Russia May Block Foreign Crypto Exchanges as Moscow Exchange Targets $15 Billion in Annual Fees

Website of OKX Exchange Blocked in Russia
Table of Contents

TL;DR

  • Russia would block foreign crypto exchanges starting July 1, 2026.
  • Regulators propose an “experimental regime” recognizing cryptoassets as currencies.
  • At least one million Russians still use Binance despite its formal market exit.

Russia plans to potentially block access to foreign cryptocurrency exchanges as soon as it regulates crypto trading domestically by July 1, 2026, according to industry analysts. This aims to redirect an estimated $15 billion in annual commissions Russian users currently pay to platforms like Bybit, OKX, and Binance toward licensed domestic venues.
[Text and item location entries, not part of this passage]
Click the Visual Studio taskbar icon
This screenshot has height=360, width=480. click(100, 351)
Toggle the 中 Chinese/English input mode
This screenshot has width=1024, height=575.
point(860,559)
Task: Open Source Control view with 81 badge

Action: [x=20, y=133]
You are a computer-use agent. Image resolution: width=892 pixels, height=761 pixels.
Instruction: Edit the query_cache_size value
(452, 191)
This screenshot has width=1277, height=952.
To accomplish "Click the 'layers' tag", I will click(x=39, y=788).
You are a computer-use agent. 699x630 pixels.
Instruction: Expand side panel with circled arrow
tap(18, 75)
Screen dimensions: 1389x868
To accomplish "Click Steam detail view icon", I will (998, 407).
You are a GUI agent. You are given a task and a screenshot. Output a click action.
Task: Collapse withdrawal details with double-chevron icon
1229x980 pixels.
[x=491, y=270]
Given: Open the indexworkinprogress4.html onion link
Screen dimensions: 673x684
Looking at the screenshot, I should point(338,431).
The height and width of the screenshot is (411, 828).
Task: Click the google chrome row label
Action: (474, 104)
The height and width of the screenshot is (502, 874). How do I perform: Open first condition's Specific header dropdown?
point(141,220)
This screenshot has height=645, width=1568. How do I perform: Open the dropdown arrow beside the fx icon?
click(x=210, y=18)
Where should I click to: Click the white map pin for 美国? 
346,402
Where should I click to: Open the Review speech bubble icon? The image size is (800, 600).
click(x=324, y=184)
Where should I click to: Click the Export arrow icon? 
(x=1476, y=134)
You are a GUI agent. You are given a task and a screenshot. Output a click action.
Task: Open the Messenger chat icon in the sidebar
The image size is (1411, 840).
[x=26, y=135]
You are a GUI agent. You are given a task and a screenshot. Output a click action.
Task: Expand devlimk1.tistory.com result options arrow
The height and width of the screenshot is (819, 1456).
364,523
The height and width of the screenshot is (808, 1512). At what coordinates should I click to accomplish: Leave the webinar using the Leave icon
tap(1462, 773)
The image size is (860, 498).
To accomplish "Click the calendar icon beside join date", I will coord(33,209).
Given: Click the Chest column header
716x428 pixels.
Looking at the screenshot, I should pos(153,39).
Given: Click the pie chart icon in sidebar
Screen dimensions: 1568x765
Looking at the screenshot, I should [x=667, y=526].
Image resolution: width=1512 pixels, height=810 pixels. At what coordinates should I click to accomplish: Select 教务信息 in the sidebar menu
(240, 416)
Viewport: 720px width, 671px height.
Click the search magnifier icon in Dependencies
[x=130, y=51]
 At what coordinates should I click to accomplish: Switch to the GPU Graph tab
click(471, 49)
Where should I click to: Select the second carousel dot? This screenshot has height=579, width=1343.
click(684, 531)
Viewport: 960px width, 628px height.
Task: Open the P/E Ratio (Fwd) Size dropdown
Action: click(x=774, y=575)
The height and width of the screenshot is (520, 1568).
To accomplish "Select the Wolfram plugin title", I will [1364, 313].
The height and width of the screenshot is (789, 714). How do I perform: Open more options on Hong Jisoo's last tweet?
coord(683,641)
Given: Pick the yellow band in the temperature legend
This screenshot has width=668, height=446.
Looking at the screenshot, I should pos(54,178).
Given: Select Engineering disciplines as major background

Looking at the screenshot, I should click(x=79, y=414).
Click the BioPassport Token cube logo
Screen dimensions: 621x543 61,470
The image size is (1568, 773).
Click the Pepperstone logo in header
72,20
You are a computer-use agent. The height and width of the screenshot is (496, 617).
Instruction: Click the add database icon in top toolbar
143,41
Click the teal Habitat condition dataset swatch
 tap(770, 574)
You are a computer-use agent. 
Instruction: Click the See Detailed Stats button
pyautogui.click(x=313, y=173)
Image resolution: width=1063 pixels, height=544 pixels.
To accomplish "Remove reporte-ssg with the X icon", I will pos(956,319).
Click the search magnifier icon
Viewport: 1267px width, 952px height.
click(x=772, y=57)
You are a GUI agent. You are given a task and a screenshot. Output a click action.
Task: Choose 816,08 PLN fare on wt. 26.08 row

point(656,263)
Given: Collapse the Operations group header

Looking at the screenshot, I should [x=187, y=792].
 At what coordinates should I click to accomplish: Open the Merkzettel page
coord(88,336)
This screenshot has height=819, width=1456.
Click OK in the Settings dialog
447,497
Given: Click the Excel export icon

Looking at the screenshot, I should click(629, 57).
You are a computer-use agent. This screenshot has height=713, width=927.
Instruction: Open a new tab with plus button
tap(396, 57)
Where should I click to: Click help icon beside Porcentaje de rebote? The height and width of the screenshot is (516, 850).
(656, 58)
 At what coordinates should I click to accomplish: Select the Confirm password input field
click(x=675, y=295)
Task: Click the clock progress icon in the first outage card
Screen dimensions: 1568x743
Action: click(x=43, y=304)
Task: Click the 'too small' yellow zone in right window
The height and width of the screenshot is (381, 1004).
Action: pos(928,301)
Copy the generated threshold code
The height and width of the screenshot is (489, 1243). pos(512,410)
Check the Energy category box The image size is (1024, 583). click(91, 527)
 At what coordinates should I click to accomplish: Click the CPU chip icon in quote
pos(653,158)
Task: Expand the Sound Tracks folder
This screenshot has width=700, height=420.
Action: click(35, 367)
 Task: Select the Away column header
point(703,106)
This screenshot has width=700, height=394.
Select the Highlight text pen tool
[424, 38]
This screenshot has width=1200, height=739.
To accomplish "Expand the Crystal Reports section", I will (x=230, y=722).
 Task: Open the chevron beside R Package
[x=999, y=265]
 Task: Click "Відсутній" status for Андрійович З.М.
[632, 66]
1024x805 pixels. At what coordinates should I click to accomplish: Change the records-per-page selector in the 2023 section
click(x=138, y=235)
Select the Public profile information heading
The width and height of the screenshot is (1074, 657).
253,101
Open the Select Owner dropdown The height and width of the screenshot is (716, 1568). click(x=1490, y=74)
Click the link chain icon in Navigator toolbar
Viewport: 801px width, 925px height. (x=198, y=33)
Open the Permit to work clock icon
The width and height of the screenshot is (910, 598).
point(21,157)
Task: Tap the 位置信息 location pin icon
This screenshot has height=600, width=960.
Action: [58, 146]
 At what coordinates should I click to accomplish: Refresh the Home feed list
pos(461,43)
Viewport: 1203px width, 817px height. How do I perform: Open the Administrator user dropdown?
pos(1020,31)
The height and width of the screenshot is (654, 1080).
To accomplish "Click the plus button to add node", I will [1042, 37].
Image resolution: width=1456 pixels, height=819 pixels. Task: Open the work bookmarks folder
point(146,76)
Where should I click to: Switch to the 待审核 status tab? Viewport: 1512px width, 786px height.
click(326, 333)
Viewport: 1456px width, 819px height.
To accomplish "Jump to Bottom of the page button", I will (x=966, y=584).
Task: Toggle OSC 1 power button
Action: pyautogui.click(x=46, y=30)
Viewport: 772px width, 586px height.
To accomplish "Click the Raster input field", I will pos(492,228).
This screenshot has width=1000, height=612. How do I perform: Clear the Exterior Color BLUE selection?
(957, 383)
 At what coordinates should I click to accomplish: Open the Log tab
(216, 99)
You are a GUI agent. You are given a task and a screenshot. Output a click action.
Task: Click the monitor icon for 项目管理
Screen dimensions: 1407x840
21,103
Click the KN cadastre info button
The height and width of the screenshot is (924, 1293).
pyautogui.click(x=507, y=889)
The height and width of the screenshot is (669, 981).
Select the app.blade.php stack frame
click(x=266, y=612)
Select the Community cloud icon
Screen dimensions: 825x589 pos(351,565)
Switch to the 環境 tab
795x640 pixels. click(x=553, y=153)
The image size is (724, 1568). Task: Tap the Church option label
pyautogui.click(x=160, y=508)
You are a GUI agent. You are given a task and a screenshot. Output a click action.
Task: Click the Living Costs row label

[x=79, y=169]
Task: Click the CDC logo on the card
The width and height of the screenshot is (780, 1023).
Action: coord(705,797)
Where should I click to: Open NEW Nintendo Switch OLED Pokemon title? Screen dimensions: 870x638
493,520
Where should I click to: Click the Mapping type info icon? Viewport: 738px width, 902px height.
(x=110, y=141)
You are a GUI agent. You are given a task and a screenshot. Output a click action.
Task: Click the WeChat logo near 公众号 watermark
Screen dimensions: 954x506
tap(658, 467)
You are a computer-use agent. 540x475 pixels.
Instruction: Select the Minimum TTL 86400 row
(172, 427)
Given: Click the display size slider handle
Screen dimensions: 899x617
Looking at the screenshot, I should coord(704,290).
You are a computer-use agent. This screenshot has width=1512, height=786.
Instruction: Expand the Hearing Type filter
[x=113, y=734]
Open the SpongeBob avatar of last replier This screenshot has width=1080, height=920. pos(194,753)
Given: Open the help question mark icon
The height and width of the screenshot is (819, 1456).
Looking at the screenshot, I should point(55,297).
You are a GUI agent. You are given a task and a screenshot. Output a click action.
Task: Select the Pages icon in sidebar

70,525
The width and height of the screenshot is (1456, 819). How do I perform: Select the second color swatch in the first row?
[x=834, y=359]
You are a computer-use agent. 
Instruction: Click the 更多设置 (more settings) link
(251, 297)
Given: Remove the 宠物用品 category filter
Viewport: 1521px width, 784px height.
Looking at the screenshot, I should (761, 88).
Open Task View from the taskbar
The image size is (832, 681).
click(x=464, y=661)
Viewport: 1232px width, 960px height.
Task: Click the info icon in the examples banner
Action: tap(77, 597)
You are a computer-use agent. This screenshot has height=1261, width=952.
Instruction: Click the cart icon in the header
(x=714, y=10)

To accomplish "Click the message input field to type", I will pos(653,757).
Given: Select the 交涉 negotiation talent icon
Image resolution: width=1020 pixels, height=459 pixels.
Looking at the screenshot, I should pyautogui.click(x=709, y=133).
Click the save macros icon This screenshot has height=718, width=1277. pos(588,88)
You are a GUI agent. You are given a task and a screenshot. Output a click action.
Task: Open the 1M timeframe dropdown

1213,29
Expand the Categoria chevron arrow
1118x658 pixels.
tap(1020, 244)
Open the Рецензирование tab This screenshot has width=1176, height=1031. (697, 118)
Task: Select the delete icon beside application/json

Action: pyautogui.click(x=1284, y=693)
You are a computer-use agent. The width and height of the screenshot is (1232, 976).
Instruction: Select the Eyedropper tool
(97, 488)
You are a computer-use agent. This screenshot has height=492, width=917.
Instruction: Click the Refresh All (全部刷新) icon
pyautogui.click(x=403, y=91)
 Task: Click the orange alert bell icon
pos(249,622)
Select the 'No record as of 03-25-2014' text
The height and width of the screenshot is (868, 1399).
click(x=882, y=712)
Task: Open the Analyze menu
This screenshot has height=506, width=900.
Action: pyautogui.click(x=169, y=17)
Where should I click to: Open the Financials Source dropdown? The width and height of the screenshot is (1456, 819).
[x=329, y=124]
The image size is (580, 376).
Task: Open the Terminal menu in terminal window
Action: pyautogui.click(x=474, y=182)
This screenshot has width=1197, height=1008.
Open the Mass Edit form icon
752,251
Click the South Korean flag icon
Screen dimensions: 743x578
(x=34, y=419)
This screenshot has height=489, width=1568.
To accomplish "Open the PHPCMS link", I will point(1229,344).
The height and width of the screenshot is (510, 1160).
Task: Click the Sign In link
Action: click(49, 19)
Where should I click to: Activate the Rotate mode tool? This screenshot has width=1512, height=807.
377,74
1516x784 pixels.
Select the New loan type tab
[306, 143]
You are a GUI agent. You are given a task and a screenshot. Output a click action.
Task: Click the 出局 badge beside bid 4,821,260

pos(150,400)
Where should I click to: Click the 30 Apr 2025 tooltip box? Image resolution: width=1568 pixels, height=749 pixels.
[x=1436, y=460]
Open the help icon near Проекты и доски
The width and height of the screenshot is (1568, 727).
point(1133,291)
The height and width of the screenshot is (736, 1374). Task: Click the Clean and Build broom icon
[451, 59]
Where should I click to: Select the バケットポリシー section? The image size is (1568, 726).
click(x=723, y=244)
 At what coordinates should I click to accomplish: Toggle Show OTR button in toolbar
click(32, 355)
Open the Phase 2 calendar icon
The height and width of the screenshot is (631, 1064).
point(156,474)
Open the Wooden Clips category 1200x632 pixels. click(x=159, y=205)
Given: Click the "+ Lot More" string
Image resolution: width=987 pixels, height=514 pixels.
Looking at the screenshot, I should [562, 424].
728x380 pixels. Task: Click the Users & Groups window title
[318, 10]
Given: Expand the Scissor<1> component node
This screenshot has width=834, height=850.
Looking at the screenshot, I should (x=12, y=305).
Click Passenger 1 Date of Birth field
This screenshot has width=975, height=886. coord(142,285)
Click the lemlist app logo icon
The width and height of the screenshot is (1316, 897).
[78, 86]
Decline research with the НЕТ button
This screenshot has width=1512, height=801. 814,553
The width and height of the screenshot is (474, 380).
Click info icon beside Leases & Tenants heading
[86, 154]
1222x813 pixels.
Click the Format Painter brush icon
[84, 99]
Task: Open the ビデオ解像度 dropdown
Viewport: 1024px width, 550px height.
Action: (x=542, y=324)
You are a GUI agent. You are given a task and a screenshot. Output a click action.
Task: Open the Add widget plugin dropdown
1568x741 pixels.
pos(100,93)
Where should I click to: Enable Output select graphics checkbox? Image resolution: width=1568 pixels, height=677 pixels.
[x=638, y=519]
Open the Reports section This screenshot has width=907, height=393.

The Bank of Russia proposed an “experimental legal regime” for crypto transactions in spring 2025, then legalized crypto derivatives offerings to “highly qualified investors” at the end of May. In late December, the monetary authority announced a regulatory concept recognizing cryptocurrencies and stablecoins as “monetary assets” and expanding investor access to include ordinary citizens under specific limitations.

Nikita Zuborev, senior analyst at crypto exchange aggregator Bestchange.ru, expects Roskomnadzor (Russia’s telecom and media watchdog) to begin blocking websites of crypto exchanges not registered in Russia as early as summer 2026. The blocking mechanism would likely mirror recent restrictions on YouTube and WhatsApp, where Roskomnadzor deleted domains from DNS servers, effectively cutting off access for Russian residents.

Zuborev warned that if foreign platforms cannot obtain Russian licenses or operate as agents for domestic exchanges and brokers, a large portion of the market will move to the shadow economy, fragment, and become nearly impossible to regulate.

Belarus Model and Enforcement Challenges Point to DNS Blocking Despite Implementation Obstacles

Dmitry Machikhin, lawyer and founder of BitOK (an AML/KYT solutions provider), predicts a “Belarusian scenario.” Belarus allows only companies registered as residents of its High-Tech Park (HTP) hub to process cryptocurrency transactions. In 2024, Minsk prohibited citizens from buying and selling coins on foreign platforms.

However, enforcement faces substantial obstacles. At least one million Russians remain clients of Binance, the world’s largest digital-asset exchange, even after it officially withdrew from the country’s market. Ignat Likhunov, founder of law firm Cartesius, highlighted the lack of real enforcement levers over foreign exchanges, which show little urgency to comply with requirements.

Russian-Stablecoin

Authorities will likely restrict access to platforms supporting sanctions against Russia and its citizens for economic reasons, Likhunov added. Non-compliance with domestic data protection law could serve as blocking grounds as well, since most trading services store Russian citizen data on servers located in Europe or the United States.

The Moscow Exchange, which can provide crypto services using existing licenses under upcoming rules, plans to attract crypto turnover as soon as legislation permits. Sergey Shvetsov, Chairman of the Supervisory Board of MOEX, told business daily Vedomosti the exchange intends to pursue crypto activity when regulations allow.

The $15 billion annual fee estimate represents substantial revenue currently bypassing national oversight and tax structures. Whether Russia can successfully redirect flows to domestic platforms depends on competitive execution quality, liquidity depth, and product range matching what users find on global venues.